An Investigation of Akka Streams and Bloom Filters - Abstract 

Link to slideshow: PDF Slideshow

Anthony is involved in replacing a legacy system based on batch processing with stream processing to more quickly monetize the data and decrease costs. Akka Streams promised to be fast and good at managing state, while Bloom Filters promised to save a lot of costly Cassandra joins while being at least 99% correct. This is the story of their investigation in using Akka Streams and Bloom Filters for part of their new system.

Anthony May - Bio

Anthony is a Senior Software Engineer with the Oracle Data Cloud where he works on the Campaign Dev team. His work is focused on the ingest of large volumes of unbounded streaming datasets using Akka, Spark, Kafka, Mesos etc. Previously he's built software for Healthcare, Education and Retail.
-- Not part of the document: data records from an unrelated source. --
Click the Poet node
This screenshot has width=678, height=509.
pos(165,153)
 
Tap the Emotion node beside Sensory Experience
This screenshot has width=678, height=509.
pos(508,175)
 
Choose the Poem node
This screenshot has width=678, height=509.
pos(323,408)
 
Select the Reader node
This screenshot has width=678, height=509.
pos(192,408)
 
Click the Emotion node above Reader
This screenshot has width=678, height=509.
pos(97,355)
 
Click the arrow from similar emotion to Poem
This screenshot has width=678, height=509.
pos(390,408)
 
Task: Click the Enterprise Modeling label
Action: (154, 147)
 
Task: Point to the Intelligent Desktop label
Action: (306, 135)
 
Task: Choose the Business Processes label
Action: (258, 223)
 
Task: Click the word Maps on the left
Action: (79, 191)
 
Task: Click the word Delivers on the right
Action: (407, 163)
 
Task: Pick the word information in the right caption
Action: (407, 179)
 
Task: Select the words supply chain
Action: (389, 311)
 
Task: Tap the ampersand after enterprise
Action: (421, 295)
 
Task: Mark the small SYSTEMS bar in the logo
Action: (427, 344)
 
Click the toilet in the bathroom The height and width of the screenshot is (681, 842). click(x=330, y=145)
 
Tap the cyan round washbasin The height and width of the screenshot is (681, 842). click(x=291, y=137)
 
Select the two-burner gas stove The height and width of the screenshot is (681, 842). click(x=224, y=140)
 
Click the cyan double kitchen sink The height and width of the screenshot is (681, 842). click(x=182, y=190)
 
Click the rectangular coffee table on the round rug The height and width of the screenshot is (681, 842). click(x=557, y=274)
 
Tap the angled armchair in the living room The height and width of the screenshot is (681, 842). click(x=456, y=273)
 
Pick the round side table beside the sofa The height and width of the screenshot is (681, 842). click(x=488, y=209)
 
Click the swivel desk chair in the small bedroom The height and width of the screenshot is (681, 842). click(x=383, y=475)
He originally hails from New Zealand and moved to the USA in 2012. 

 

Spark ML Pipeline for Text Classification - Abstract 

Link to slideshow: PDF Slideshow

Text classification is a broad topic ranging from binary spam filtering to enterprise document management.  Spark on Hadoop’s distributed approach to machine learning is an ideally suited solution to the problem of classifying documents at large scale.  This talk will cover the use of another Apache product, Tika, and the use of Tesseract open source OCR to get a handle on multi-class document categorization.  The focus will be on text extraction and cleansing through Spark ML Pipeline Models.

Adam Hicks - Bio

Adam’s background is where data analyst, full stack developer and DevOps engineer converge.  He has an academic background in philosophy, pure mathematics and graduate computer science.  His work spans business automation with Visual Basic, micro service application development, continuous integration for the enterprise and management of a Hadoop stack from the bottom to the top with a focus on Spark development.  Adam has an undying passion for all things open source and *nix, and currently works for a small financial services company helping provide solutions anywhere they need a fresh approach.